Small tables often make bad indexes look harmless because sequential scans are already cheap. Validate with realistic row counts and tenant distributions before declaring victory.
What We Indexed in Fieldwork
By the time the schema stabilized, the pattern was consistent. Tables that are always accessed under tenant scope lead with tenant_id. The next columns reflect the query's equality filters in order of common use, followed by sort columns where list endpoints need ordered pagination. Partial indexes appear only when a real predicate like archived_at IS NULL meaningfully shrinks the hot working set. We did not index every foreign key combination just because we could. Every index had to justify its read benefit against write cost.

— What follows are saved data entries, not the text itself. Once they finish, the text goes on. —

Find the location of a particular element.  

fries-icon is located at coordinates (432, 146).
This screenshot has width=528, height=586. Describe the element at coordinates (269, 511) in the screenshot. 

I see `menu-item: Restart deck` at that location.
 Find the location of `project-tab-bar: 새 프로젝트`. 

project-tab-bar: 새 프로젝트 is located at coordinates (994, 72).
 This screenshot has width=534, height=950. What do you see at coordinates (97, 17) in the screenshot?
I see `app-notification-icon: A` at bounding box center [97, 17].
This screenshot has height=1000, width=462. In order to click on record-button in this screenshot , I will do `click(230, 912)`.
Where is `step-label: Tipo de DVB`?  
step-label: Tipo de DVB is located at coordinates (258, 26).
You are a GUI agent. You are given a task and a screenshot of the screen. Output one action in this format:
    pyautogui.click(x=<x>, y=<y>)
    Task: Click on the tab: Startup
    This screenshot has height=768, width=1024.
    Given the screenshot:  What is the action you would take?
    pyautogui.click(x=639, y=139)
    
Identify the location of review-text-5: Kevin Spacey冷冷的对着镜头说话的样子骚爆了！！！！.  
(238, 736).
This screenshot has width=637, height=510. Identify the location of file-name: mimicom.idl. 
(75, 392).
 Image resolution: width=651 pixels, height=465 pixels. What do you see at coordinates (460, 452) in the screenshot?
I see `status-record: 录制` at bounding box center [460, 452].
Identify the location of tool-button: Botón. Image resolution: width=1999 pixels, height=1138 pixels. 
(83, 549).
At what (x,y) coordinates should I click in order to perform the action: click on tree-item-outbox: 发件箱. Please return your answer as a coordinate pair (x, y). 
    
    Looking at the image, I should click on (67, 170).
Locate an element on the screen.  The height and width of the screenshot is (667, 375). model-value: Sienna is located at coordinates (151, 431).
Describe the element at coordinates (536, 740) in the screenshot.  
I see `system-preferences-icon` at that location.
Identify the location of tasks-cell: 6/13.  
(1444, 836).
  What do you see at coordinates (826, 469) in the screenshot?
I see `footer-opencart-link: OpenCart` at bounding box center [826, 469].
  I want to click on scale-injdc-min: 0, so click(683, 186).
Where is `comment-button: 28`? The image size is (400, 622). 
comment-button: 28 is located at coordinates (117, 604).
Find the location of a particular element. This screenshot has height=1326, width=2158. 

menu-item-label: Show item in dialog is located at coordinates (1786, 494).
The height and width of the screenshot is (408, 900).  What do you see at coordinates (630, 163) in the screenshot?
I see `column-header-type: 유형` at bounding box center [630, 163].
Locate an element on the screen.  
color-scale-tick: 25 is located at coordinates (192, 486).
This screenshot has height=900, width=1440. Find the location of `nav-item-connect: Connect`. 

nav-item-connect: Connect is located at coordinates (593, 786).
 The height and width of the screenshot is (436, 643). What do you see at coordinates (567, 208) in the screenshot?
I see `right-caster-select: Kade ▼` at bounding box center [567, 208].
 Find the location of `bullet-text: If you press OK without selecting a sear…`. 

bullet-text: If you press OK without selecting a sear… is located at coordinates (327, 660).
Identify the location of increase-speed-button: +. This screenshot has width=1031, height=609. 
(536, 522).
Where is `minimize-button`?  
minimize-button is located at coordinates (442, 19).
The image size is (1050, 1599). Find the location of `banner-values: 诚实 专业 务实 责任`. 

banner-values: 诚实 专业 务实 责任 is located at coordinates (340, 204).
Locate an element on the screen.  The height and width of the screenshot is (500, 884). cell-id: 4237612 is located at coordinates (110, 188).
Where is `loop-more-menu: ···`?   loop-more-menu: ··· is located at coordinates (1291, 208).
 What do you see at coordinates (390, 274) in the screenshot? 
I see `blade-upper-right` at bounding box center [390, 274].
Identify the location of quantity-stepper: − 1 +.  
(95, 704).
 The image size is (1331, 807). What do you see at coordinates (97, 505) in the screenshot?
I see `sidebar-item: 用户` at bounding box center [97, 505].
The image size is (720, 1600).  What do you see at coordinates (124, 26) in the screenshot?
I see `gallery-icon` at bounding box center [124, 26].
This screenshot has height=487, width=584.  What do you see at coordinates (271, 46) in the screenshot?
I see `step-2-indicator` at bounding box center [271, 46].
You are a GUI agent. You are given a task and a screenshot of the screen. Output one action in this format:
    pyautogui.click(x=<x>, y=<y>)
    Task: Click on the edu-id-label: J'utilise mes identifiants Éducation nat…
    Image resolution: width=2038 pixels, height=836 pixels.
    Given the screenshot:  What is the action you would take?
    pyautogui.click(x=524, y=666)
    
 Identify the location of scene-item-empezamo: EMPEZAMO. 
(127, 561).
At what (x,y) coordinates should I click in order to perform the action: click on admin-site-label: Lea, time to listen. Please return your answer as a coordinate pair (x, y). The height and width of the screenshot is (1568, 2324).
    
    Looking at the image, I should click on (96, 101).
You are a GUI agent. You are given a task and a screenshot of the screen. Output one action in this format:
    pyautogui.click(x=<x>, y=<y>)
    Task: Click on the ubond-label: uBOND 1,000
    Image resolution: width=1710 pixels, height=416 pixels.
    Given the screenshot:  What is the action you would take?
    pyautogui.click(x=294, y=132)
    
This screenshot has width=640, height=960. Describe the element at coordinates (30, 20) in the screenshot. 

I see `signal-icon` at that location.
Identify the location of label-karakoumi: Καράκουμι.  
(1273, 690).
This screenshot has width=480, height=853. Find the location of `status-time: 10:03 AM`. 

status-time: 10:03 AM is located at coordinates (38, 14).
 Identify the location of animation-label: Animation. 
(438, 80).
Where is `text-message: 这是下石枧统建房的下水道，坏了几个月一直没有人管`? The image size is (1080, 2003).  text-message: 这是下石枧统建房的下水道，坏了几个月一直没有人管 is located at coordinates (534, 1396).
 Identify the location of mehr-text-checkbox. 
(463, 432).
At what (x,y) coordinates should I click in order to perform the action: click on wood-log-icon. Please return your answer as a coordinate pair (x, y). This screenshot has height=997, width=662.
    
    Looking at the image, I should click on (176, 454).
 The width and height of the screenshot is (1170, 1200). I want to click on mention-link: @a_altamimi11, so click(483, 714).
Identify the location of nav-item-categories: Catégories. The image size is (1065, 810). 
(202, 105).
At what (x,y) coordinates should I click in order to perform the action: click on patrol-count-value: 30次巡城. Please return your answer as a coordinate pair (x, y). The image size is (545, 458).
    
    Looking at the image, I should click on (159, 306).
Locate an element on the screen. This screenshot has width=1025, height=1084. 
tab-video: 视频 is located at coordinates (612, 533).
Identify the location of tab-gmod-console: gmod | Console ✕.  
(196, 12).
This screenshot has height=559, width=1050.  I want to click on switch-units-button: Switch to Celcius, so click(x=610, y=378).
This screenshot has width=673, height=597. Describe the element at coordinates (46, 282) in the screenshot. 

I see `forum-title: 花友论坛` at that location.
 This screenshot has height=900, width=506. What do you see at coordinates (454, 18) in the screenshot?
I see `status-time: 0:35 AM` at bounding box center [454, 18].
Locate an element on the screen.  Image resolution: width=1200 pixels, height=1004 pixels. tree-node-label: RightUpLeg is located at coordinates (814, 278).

That is the decision to keep: tenant-first composite indexes, designed from actual repository queries, validated with EXPLAIN, and pruned when they do not pay their way. In a multi-tenant backend, indexing is less about memorizing clever DDL and more about respecting the access path the application actually forces every request to take.
- Lead composite indexes with tenant_id when the table is shared across tenants and requests are tenant-scoped.
- Design from real WHERE and ORDER BY clauses, not from abstract table diagrams.
- Prefer one well-shaped composite index over several narrow indexes that each only half-match the query.
- Use partial indexes when a stable predicate meaningfully trims the hot row set.
- Verify index utility with EXPLAIN ANALYZE before accepting the extra write overhead.
Once tenant_id moved to the front of hot indexes, the planner started doing the same narrowing work the application had always assumed. That alignment made latency more predictable under growth.